* [EXERCISE DIRECTIONS]: Output begins at the line with "Given: Click the" and ends at the last line of the records below. Copy each line in that span exactly, and leave out pictures.
━━ GIVEN DATA ━━
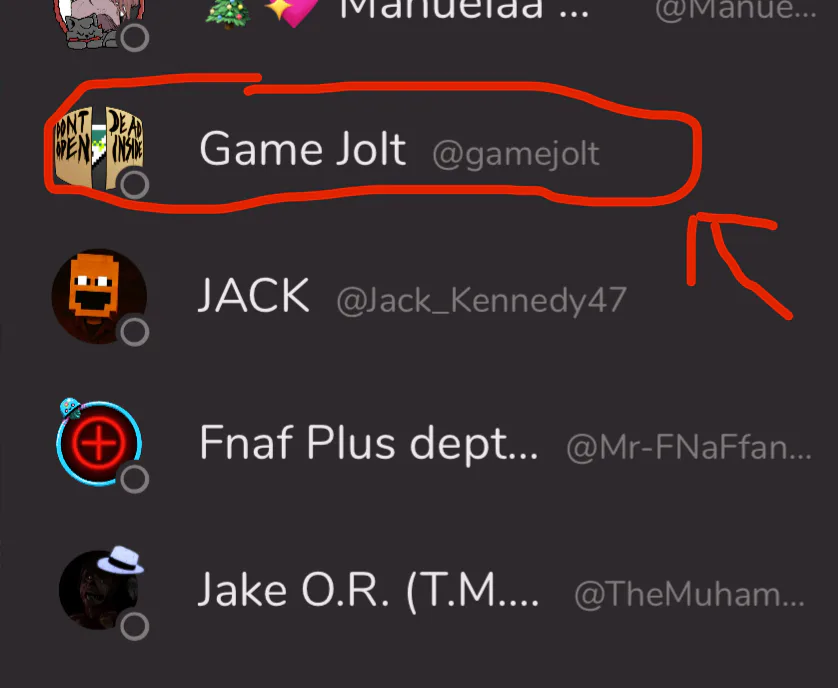This screenshot has height=688, width=838.
Task: Open the @gamejolt username handle
Action: click(x=516, y=154)
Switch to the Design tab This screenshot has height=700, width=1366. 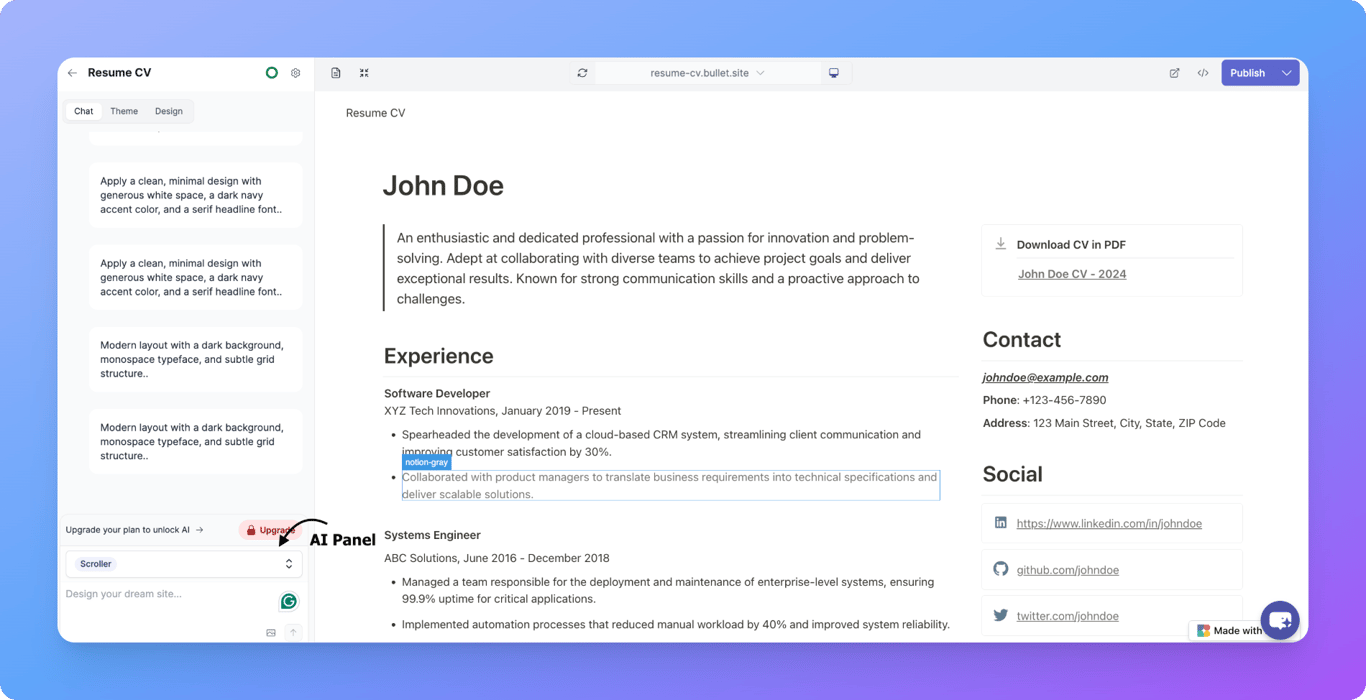point(169,110)
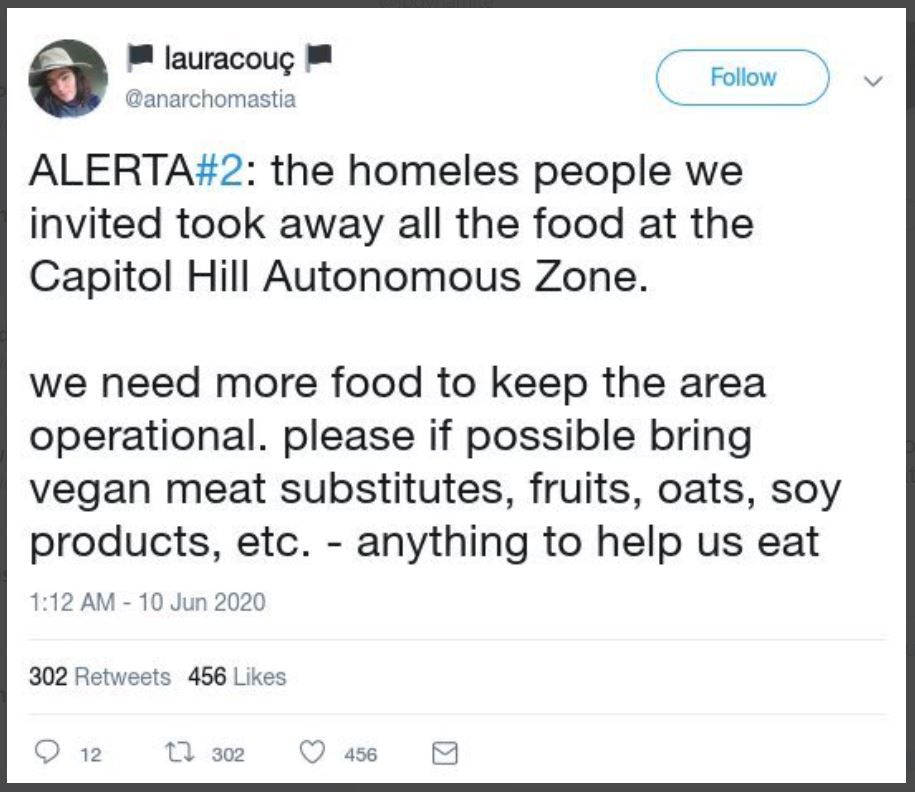Click the reply count 12
This screenshot has height=792, width=915.
tap(90, 755)
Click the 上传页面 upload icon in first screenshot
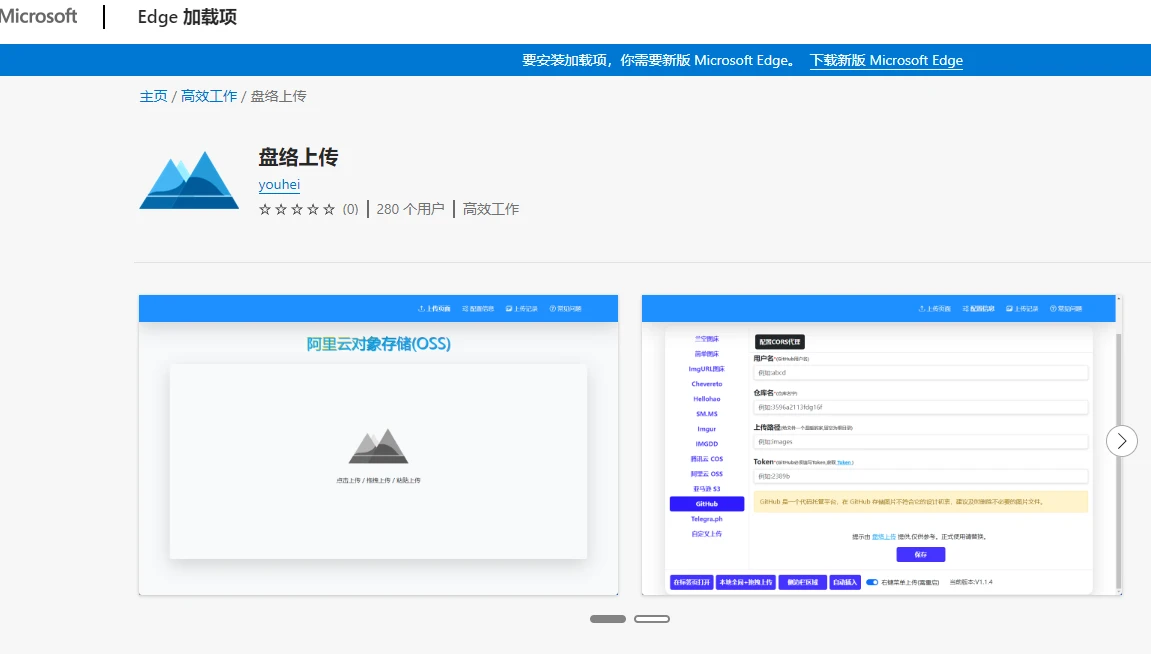This screenshot has width=1151, height=654. tap(421, 308)
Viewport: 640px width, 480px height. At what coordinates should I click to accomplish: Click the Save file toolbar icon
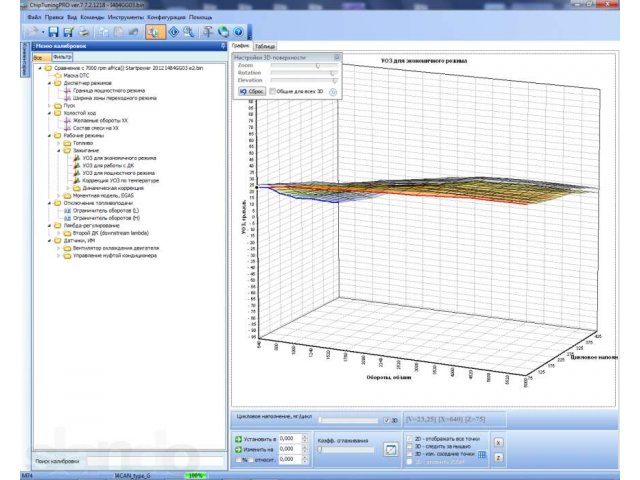(x=55, y=32)
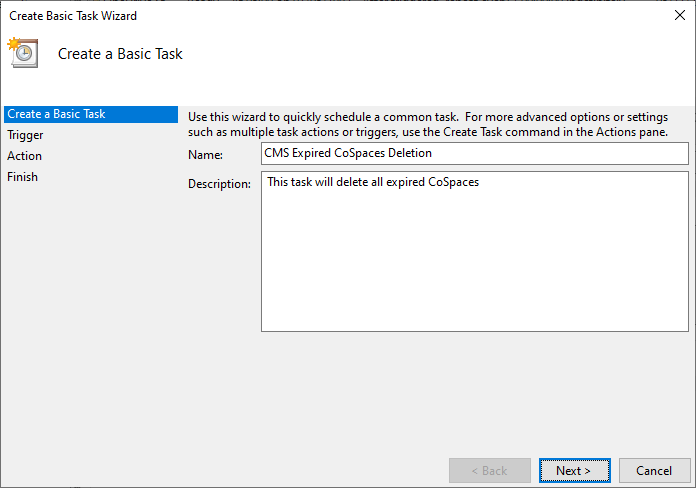Focus the Name input field

point(475,153)
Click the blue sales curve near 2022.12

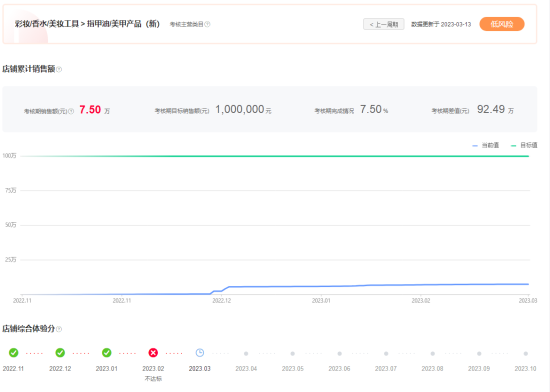pos(222,290)
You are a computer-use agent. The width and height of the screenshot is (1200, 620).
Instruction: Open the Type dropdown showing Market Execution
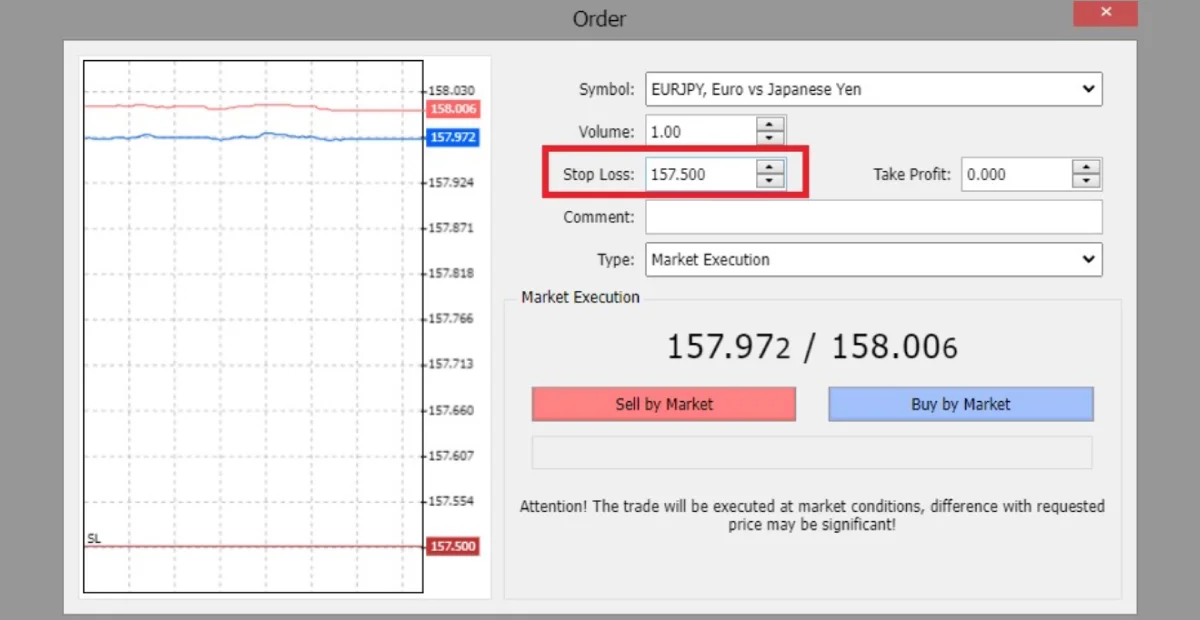click(x=1088, y=259)
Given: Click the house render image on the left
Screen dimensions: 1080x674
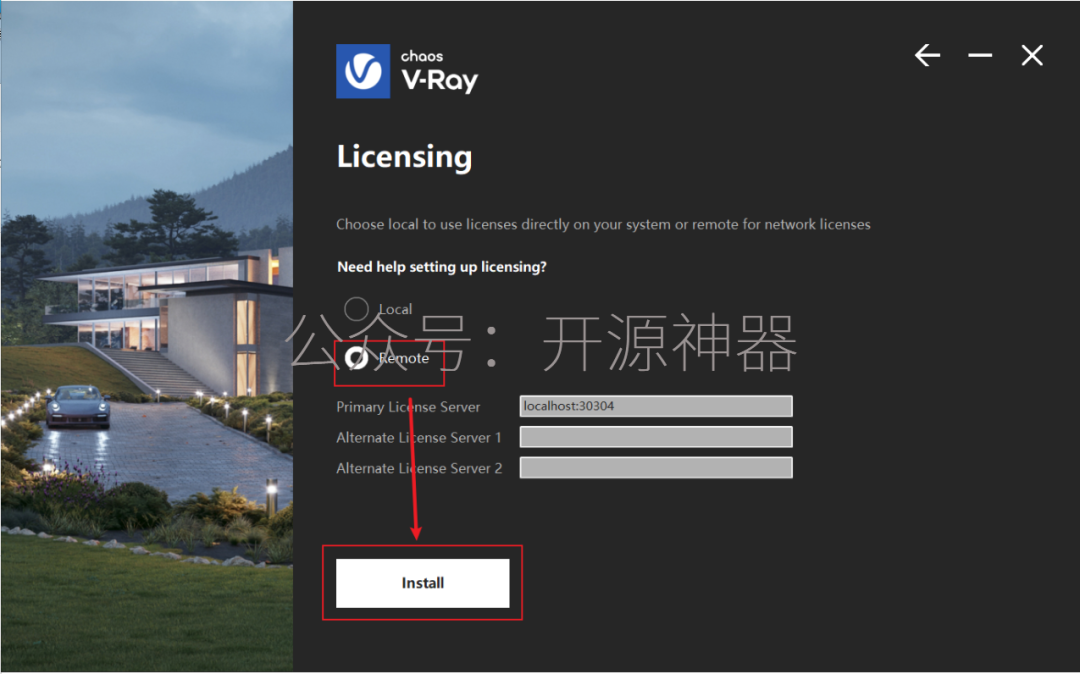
━━━
* [SOLUTION FOR THIS EXERCISE]:
Given: Click the house render image on the left
Screen dimensions: 1080x674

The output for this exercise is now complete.